Como os New York Dolls, os Dictators foram precursores do punk. Muitos anos antes de se ouvir falar nos Ramones, The Dead Boys e Sex Pistols, Dick Manitoba, ex-agente e a “arma secreta” dos Dictators, já cantava sobre vomitar comida, beber cerveja, sair com garotas e assistir a filmes B. Go Girl Crazy! foi um dos primeiros discos punk, bem antes de a expressão ser cunhada. Mas o álbum oferecia muito mais: garage, surf (uma versão de “California Sun”, dos Rivieras) e heavy metal – o guitarrista Ross “The Boss” Funichello fundou, mais tarde, o Manowar. Os Dictators ganharam seguidores devotos, em parte, graças a seu senso de humor pouco convencional – como se pode ver na capa de Go Girl Crazy!, na qual Manitoba posa num vestiário imundo.

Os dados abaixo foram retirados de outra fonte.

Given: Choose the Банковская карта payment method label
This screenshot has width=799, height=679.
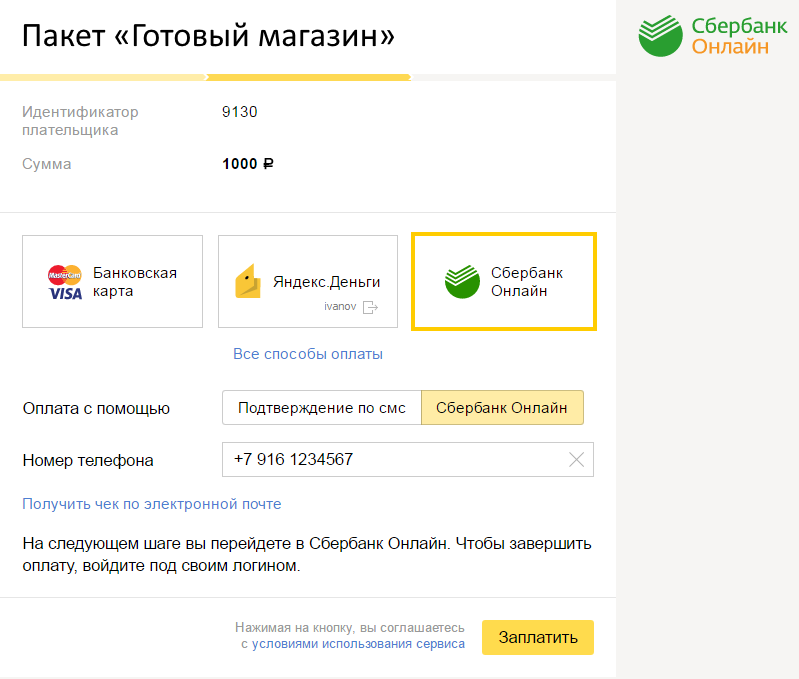Looking at the screenshot, I should tap(134, 282).
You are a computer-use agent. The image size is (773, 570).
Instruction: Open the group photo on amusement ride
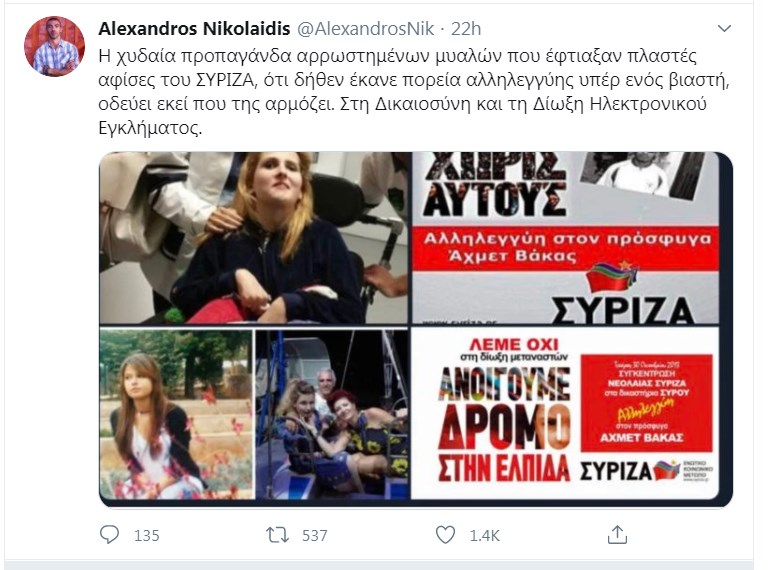click(x=332, y=414)
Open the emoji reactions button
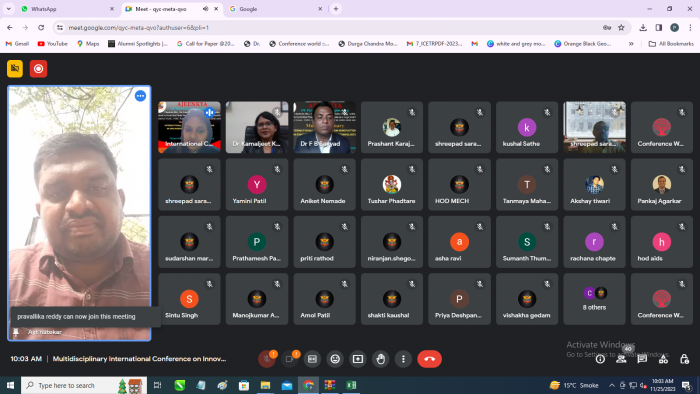Screen dimensions: 700x394 (335, 359)
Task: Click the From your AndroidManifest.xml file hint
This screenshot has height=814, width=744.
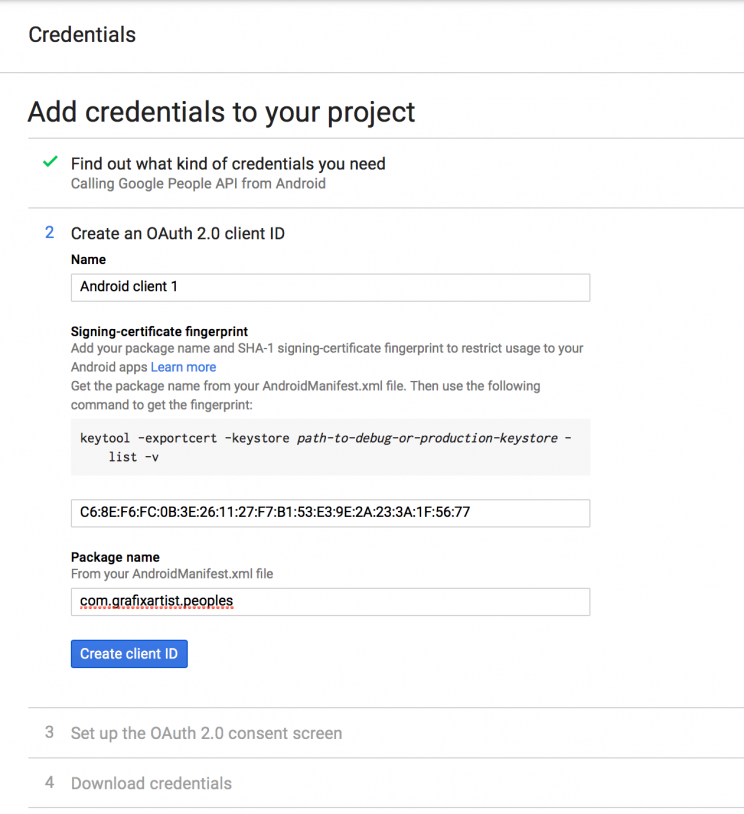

O disco tinha todos os ingredientes para ser um sucesso, mas os acontecimentos tomaram um outro rumo. Pouco tempo depois do lançamento do álbum, a Epic dispensou a banda: mau gerenciamento, turnês mal planejadas e disputas internas não ajudaram a mudar o quadro. O LP não atraiu maior interesse até 1977, quando bandas como os Ramones já tinham inventado seu próprio tipo de caricatura punk. Os Dictators foram relegados a coadjuvantes. No entanto, Go Girl Crazy! surgiu antes.